Get Rid of Fear
Let me first say that I am no expert on employee management, engagement or motivation. I am an expert on walking, I make money walking, and I espouse the benefits of walking as often as I can. I also use walking as my way to stay mentally and physically healthy. I cannot imagine my life without its daily walk.
Yet, when I came across a situation recently where supervisors expressed concern about letting their employees walk during their lunch hour, I couldn’t keep quiet. They had fear the employees wouldn’t return on time and their productivity would reduce due to the distraction. Despite a company-sponsored walking initiative, they felt that giving employees time to walk would not affect unproductive employees nor would it benefit the departmental missions.
Research Proves Walking’s Creativity
These supervisors are flat wrong. Let’s look at the research of walking.
- Even a short 20-minute walk will reduce brain sluggishness and improve creativity.
- Regardless of the pace of the walk, everyone will feel more positive and enthusiastic.
- Healthier employees make more productive employees.
Or, Have a Walking Meeting
These are just three articles of thousands that promote walking as the way to increase productivity, happiness, and morale within offices. Aristotle, Freud, Jobs, Truman, Dickens and even Richard Bronson share that walking meetings promote better conclusions, more creative thinking, and improve the bottom line. So, if supervisors are a bit leery of letting employees out of their sight for a lunch-time walk, they should hold a walking meeting instead. Either way, research clearly shows that unproductive workers become more productive after walking.

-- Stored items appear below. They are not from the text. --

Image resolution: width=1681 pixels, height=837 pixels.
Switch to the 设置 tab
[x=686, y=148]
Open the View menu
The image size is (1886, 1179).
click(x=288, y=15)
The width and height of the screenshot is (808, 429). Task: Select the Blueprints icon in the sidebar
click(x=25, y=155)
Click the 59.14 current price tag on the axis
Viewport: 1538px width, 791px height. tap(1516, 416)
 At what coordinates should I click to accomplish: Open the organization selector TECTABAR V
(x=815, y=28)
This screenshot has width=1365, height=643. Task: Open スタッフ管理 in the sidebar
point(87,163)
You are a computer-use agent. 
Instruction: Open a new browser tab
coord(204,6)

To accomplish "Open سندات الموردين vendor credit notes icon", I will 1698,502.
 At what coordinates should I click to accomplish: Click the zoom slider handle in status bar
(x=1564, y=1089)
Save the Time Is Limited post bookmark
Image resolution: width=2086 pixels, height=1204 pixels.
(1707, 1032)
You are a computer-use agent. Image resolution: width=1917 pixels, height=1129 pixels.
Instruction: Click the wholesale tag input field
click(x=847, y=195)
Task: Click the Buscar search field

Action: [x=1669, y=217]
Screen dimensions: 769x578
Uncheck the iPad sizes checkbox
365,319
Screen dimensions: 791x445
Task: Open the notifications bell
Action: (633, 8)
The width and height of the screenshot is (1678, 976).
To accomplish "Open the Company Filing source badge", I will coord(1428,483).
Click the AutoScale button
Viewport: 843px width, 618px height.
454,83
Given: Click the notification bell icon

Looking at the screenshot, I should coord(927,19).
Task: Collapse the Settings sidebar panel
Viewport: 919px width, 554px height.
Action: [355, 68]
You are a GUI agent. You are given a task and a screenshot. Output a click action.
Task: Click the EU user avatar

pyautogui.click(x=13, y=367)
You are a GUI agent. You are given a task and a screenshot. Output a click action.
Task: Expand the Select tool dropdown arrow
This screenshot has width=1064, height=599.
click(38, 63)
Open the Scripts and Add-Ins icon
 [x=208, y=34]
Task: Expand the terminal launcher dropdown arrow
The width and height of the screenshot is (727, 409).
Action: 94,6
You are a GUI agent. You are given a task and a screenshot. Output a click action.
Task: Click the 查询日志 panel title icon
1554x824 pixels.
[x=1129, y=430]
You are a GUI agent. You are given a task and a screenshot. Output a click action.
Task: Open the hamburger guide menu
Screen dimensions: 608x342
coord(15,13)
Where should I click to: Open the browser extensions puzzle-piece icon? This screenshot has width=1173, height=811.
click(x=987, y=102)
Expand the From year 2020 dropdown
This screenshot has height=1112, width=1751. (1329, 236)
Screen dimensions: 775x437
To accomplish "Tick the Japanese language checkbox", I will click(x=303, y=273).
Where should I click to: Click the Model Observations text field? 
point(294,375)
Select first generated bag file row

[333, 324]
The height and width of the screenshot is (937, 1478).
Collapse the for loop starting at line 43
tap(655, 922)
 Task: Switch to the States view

Many folks work through lunch as a chance to get ahead, and bosses not only will encourage this behavior, but they will also lead by example. Instead, I advocate that if people walk doing lunch hour, bosses should view the walking time as work time as well. Why not? If evidence shows that walking increases imagination, why wouldn’t you want to pay your employees for this time where they are improving their engagement and benefiting the company? Better yet, managers should get out and walk during lunch to lead by example. Besides, fresh air and open minds are better than eating lunch at a desk. Right?